DESCRIPTION OF THE TASK:
Nothing but the lines from the one holding "Task: Click the trophy icon on the BO002 row" to the final line of the listing below, both included, should be repeated, and each must match exactly. Omit pictures.

[Start of section]

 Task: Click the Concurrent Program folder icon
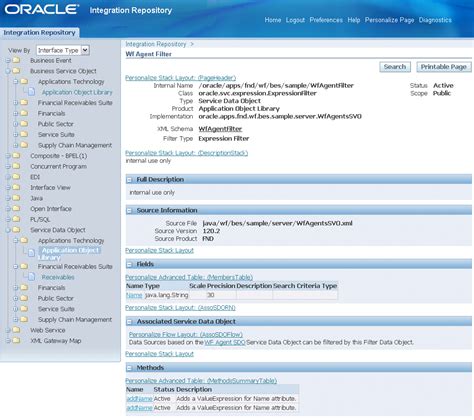[x=16, y=166]
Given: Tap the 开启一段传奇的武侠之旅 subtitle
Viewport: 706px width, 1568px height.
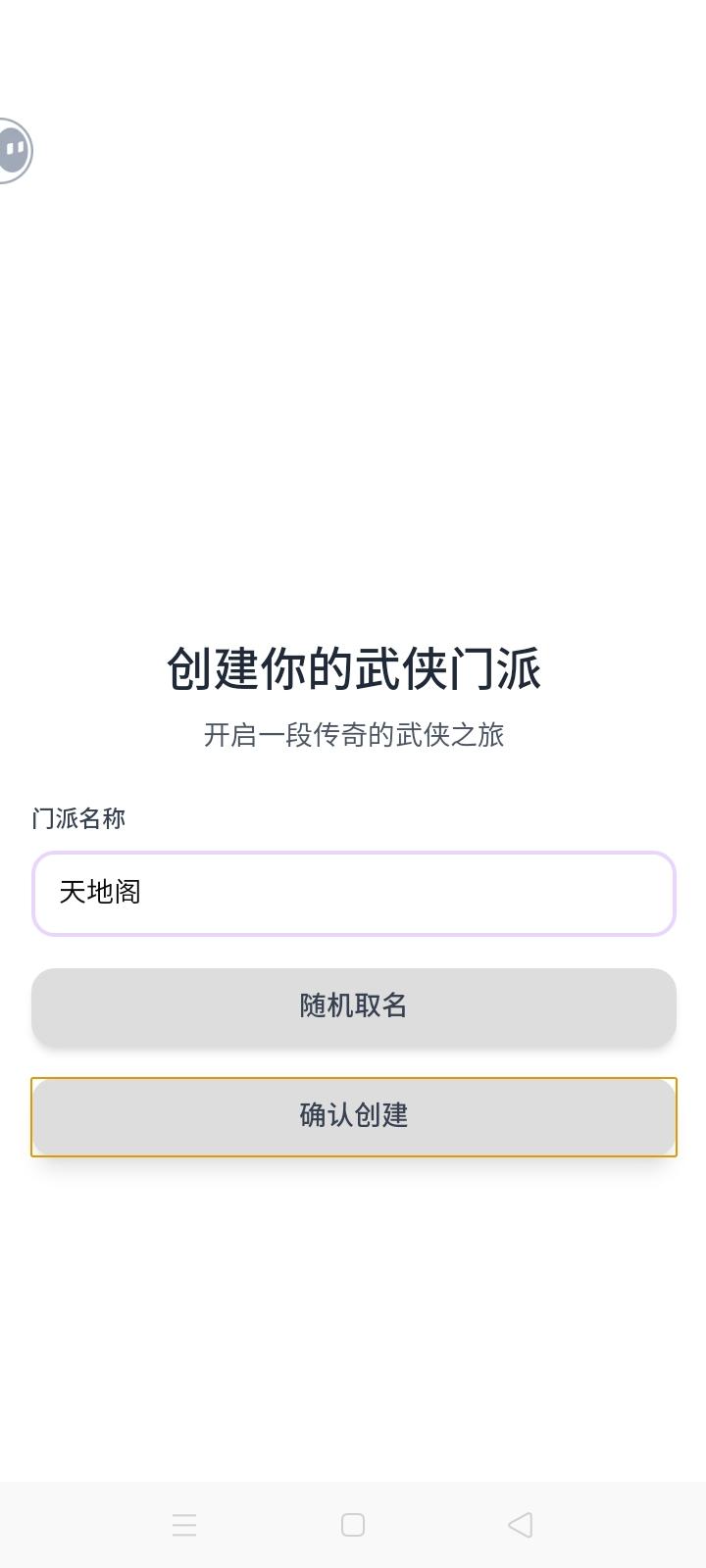Looking at the screenshot, I should [353, 735].
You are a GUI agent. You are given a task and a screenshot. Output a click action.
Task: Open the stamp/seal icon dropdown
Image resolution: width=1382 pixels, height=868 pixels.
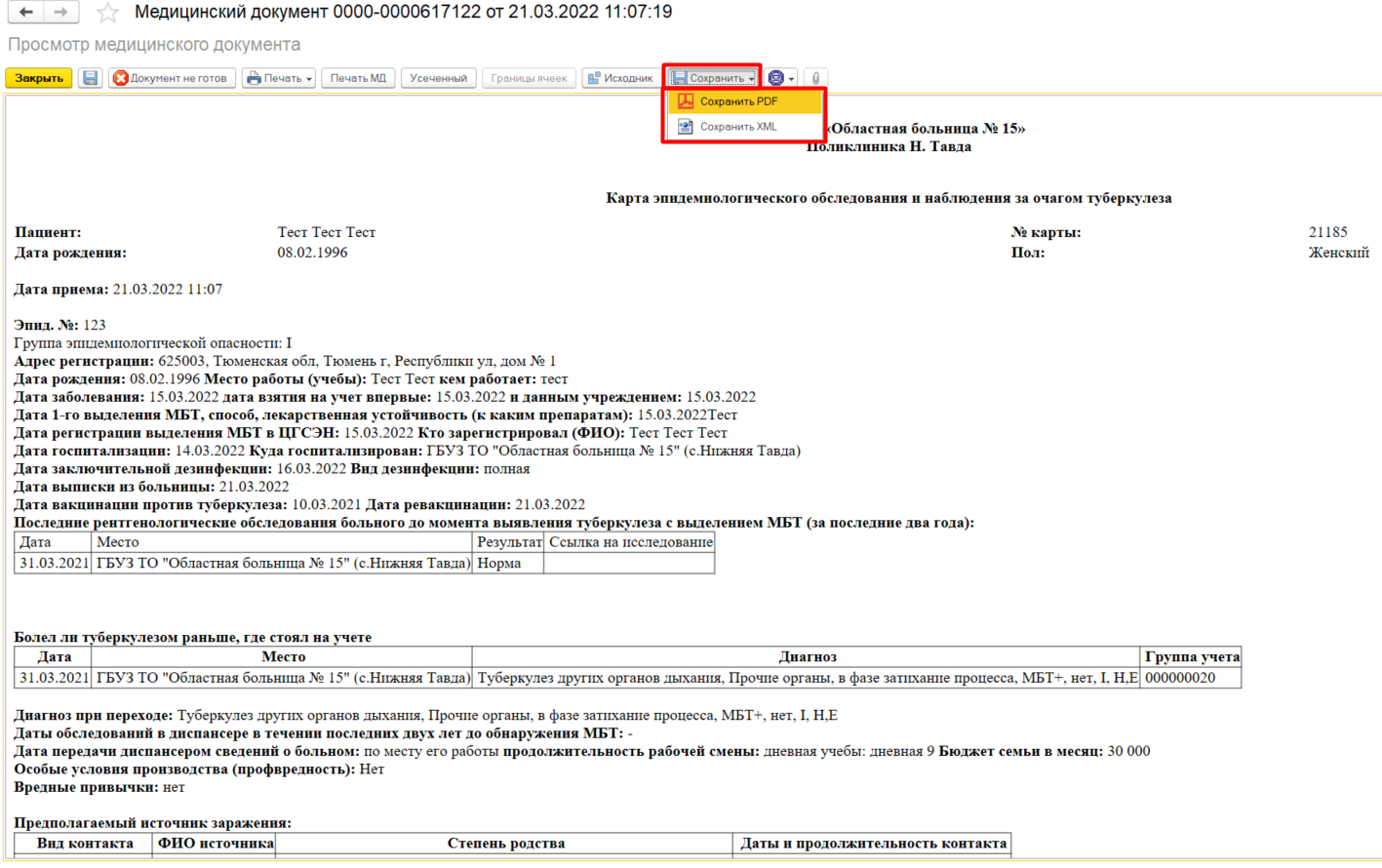[x=780, y=78]
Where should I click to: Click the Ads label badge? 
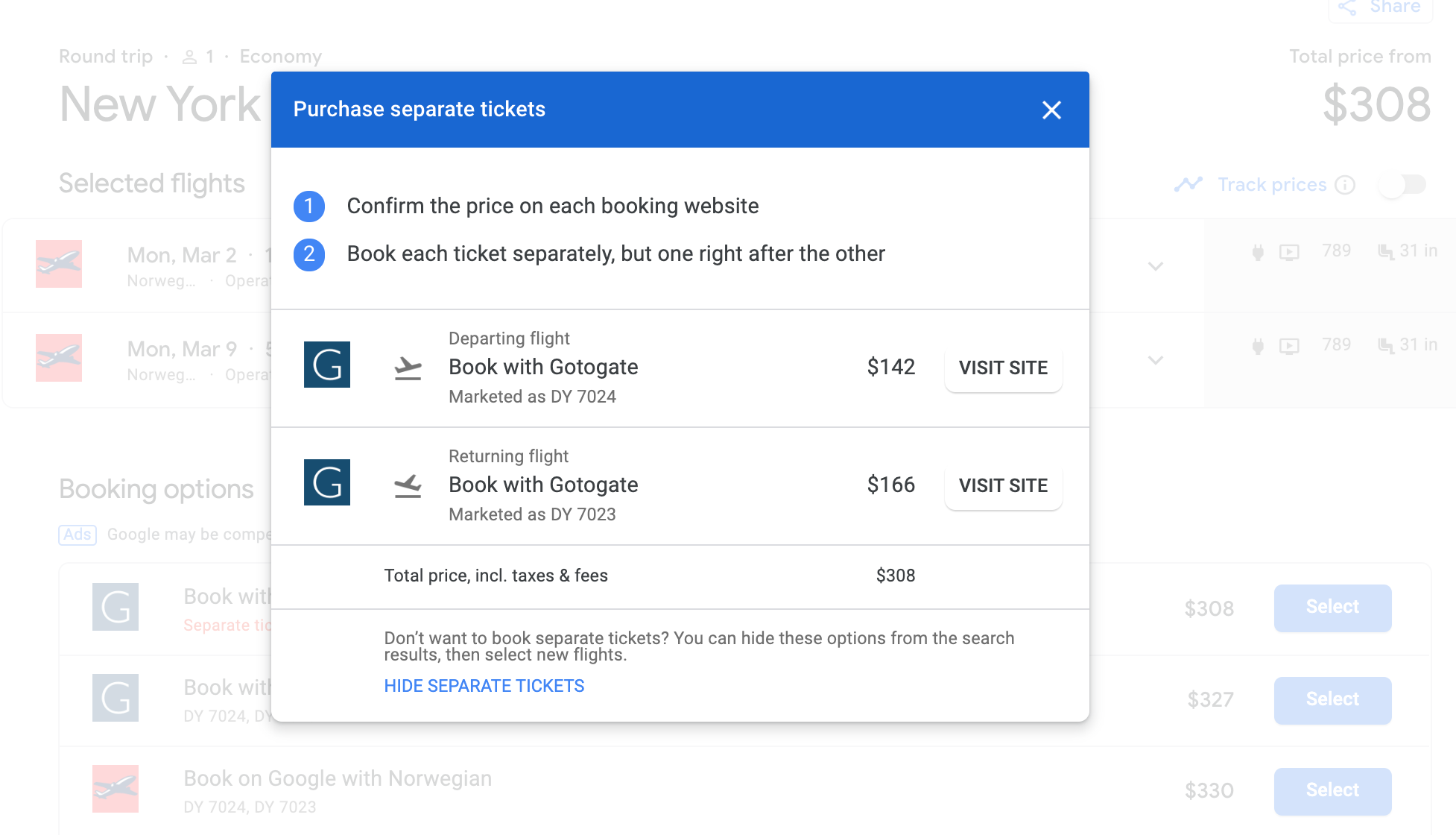pos(77,535)
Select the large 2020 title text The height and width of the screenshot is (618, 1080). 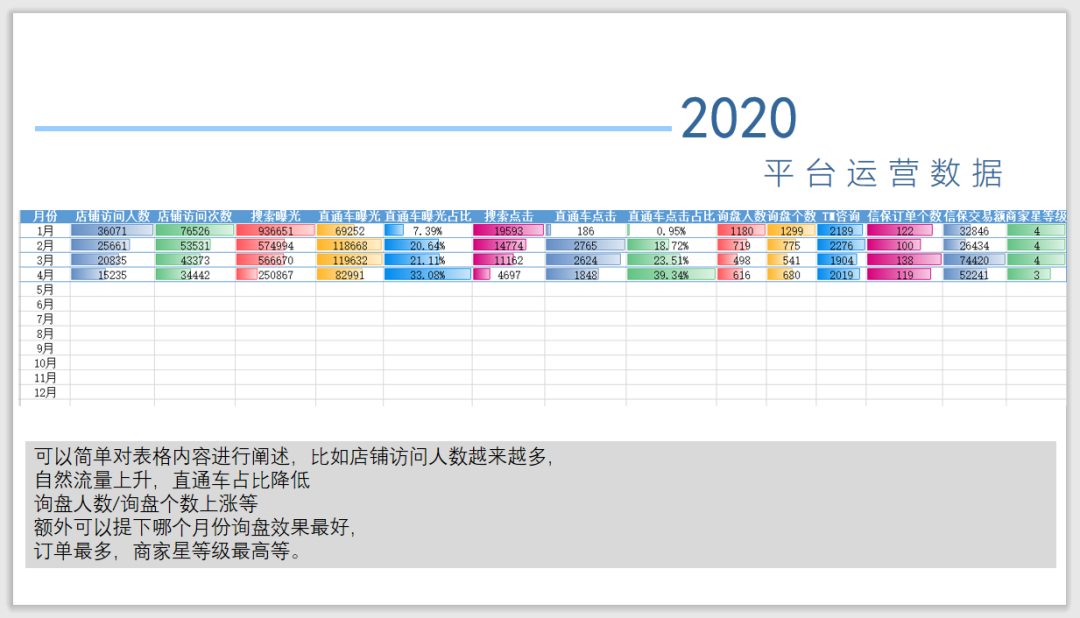click(x=737, y=117)
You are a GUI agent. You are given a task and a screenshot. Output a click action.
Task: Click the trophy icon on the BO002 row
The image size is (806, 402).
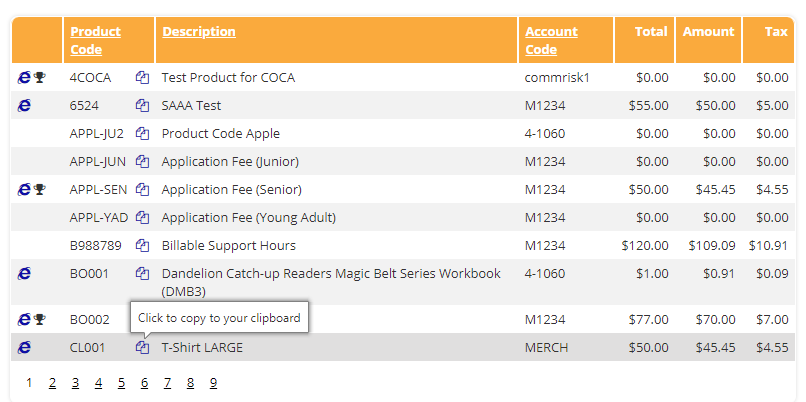point(40,319)
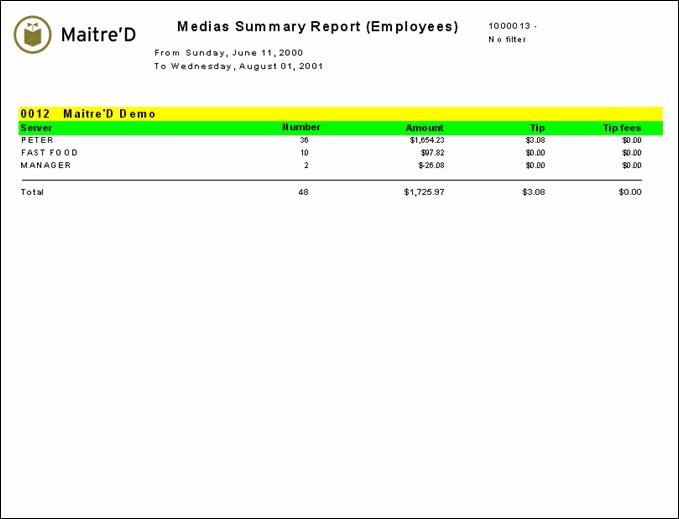Select the report number 1000013

[512, 25]
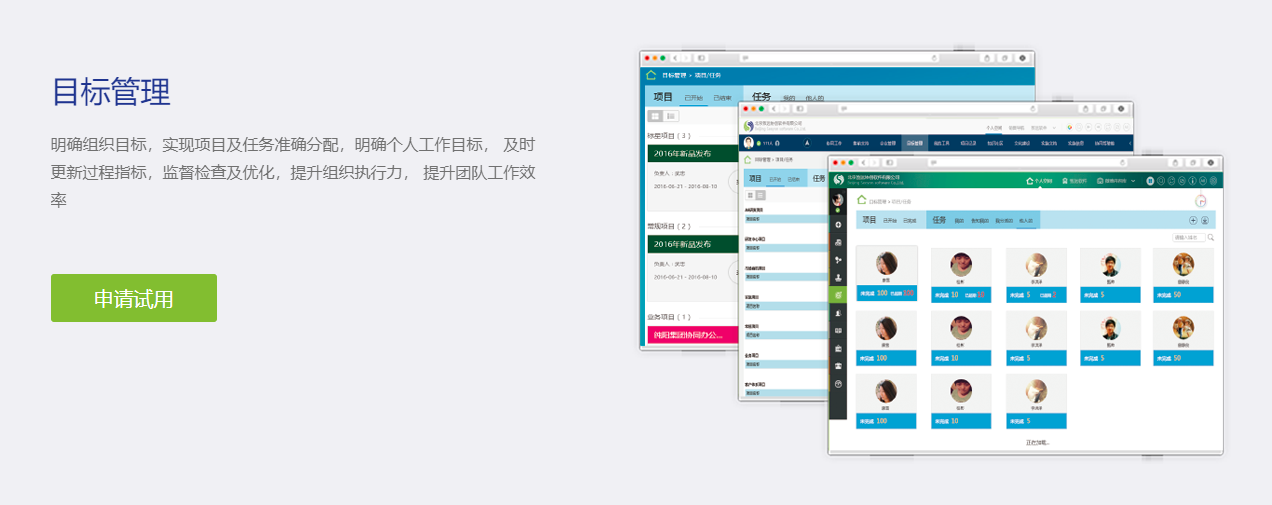Switch to list view in the back window
The width and height of the screenshot is (1272, 505).
[x=670, y=116]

[End of section]

RESPONSE AREA:
Task: Click the trophy icon on the BO002 row
The image size is (806, 402).
point(40,319)
Select the report number 1000013

[512, 25]
Switch to list view in the back window
The width and height of the screenshot is (1272, 505).
[x=670, y=116]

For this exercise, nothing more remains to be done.